Assigned task: Going from the top of the data below, give again each line through the one containing "Task: Open the power manager icon in panel", both ends kept.

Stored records
################

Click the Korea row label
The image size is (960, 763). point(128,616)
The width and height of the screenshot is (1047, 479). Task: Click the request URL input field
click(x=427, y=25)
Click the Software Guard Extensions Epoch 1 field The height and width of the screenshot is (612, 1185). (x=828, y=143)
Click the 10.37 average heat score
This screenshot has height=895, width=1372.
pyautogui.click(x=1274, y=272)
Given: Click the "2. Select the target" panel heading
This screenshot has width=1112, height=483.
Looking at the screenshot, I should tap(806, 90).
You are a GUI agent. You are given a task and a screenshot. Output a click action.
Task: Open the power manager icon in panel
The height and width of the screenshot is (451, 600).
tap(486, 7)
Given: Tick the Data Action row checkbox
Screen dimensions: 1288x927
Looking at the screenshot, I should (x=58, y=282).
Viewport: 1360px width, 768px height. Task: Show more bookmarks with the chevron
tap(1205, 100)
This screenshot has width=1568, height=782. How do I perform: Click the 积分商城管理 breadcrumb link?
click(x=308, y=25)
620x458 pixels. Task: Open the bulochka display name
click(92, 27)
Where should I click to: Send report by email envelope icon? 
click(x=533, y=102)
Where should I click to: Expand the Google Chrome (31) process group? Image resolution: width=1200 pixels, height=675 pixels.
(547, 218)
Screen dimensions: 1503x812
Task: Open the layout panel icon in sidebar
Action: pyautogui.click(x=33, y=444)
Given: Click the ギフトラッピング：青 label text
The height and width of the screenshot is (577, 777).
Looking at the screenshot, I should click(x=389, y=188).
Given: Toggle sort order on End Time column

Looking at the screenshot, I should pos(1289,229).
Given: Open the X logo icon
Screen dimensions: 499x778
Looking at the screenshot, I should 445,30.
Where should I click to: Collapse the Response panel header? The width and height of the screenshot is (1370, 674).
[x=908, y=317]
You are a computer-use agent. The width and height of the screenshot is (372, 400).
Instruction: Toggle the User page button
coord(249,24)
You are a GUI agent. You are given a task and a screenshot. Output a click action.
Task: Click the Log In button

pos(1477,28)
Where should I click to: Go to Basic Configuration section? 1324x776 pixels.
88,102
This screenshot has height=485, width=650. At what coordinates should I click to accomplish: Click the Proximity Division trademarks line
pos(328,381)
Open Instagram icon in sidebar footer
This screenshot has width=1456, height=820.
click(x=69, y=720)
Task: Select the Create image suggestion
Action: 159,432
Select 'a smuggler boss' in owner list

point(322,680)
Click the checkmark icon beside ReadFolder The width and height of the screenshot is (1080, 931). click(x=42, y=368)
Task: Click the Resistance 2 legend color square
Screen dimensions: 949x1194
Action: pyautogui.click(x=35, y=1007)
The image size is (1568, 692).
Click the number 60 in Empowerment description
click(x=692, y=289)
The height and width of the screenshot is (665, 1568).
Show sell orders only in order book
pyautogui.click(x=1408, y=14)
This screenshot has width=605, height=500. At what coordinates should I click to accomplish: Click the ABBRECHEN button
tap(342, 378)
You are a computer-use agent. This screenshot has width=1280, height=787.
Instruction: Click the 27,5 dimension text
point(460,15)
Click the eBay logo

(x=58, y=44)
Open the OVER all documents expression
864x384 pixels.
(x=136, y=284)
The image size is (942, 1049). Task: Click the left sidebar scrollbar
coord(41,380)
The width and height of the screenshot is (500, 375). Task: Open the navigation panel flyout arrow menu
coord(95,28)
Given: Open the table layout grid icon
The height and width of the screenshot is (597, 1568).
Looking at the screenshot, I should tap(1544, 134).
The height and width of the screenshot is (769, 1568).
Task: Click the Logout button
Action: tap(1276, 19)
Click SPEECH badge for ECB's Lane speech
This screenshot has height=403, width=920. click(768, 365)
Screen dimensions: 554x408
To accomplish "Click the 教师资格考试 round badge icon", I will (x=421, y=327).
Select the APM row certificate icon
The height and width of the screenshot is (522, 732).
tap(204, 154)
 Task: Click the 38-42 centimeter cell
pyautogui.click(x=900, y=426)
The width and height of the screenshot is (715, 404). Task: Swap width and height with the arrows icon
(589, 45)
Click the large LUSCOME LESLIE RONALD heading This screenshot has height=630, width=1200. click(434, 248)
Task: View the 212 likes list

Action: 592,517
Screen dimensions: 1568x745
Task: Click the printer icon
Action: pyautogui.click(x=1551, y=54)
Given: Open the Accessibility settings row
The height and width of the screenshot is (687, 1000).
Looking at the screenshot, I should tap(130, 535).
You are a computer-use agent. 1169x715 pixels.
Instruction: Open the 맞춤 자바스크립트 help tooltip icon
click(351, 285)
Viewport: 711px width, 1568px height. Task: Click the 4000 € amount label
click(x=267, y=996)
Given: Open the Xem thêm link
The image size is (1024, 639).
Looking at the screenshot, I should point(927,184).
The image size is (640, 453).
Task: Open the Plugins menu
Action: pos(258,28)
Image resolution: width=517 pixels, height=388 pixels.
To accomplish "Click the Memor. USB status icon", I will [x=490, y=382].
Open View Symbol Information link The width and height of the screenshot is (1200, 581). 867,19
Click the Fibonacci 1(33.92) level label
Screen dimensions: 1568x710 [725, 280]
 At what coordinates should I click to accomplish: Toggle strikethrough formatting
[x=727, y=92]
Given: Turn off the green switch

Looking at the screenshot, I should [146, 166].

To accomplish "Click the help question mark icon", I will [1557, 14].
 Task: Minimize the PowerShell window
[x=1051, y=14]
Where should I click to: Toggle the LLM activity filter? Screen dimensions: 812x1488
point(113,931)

################

Written reply:
Click the Korea row label
The image size is (960, 763). point(128,616)
The width and height of the screenshot is (1047, 479). Task: Click the request URL input field
click(x=427, y=25)
Click the Software Guard Extensions Epoch 1 field The height and width of the screenshot is (612, 1185). (x=828, y=143)
Click the 10.37 average heat score
This screenshot has height=895, width=1372.
pyautogui.click(x=1274, y=272)
Given: Click the "2. Select the target" panel heading
This screenshot has width=1112, height=483.
Looking at the screenshot, I should tap(806, 90).
You are a GUI agent. You are given a task and a screenshot. Output a click action.
Task: Open the power manager icon in panel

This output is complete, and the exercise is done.